Never put simulator behaviour settings in app.yaml (incident_mode, changes_per_hour, slurm_random_statuses, etc.). The simulator process merges plugin.yaml with app.yaml, and app.yaml wins on conflicts — so any incident_mode in app.yaml silently overrides the value you set in the Settings UI.

Rule: app.yamlenabled: true/false only. Everything else → dedicated file.

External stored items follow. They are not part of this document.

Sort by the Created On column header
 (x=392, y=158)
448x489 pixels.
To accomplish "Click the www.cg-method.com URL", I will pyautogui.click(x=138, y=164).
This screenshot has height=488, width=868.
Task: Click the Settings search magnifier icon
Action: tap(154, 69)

Plugin configuration files

Each plugin's detailed settings are managed in dedicated configuration files:

PluginFileManaged by
Simulatorconfig/plugins/simulator/config/plugin.yamlSettings UI → Plugins → Simulator
Slurmconfig/plugins/slurm/config.ymlSettings UI → Plugins → Slurm

See Plugins for the full configuration reference.


Complete example

The following is the full config/app.yaml as shipped with the development stack:

# ── Application identity ──────────────────────────────────────────────────────
app:
name: Rackscope
description: Datacenter Monitoring

# ── Config file paths ─────────────────────────────────────────────────────────
paths:
topology: config/topology
templates: config/templates
checks: config/checks/library
metrics: config/metrics/library

# ── State refresh intervals (seconds) ─────────────────────────────────────────
refresh:
room_state_seconds: 60
rack_state_seconds: 60

# ── Prometheus query cache TTLs ───────────────────────────────────────────────
cache:
ttl_seconds: 60
health_checks_ttl_seconds: 30
metrics_ttl_seconds: 120

# ── Prometheus connection ─────────────────────────────────────────────────────
telemetry:
prometheus_url: http://prometheus:9090
identity_label: instance
rack_label: rack_id
chassis_label: chassis_id
job_regex: node|rackscope-simulator
prometheus_heartbeat_seconds: 30
prometheus_latency_window: 20
debug_stats: false
basic_auth_user: null
basic_auth_password: null
tls_verify: false
tls_ca_file: null
tls_cert_file: null
tls_key_file: null

# ── Telemetry planner ─────────────────────────────────────────────────────────
planner:
unknown_state: UNKNOWN
cache_ttl_seconds: 60
max_ids_per_query: 300

# ── Feature flags ─────────────────────────────────────────────────────────────
features:
notifications: true
notifications_max_visible: 10
playlist: true
offline: true
worldmap: true
dev_tools: true
wizard: true # Show setup wizard on first launch

# ── Authentication ────────────────────────────────────────────────────────────
auth:
enabled: false
username: admin
password_hash: ''
secret_key: ''
session_duration: 24h
policy:
min_length: 6
max_length: 128
require_digit: false
require_symbol: false

# ── World map defaults ────────────────────────────────────────────────────────
map:
default_view: world
default_zoom: 3
min_zoom: 2
max_zoom: 7
zoom_controls: true
center:
lat: 20.0
lon: 0.0

# ── Playlist (NOC wallboard rotation) ─────────────────────────────────────────
playlist:
interval_seconds: 30
views:
- /views/worldmap
- /slurm/overview

# ── Plugins ───────────────────────────────────────────────────────────────────
# Only enabled flags live here — full config in config/plugins/{id}/config.yml
plugins:
simulator:
enabled: true
slurm:
enabled: true

Reference file

A fully annotated reference file is included in the repository at config/app.yaml.reference. It documents every key with its default value, type, and description — useful as a starting point when setting up a new deployment.

# Start from the reference
cp config/app.yaml.reference config/app.yaml
# Then edit for your environment

The reference file always reflects the current schema. It is kept in sync with this page.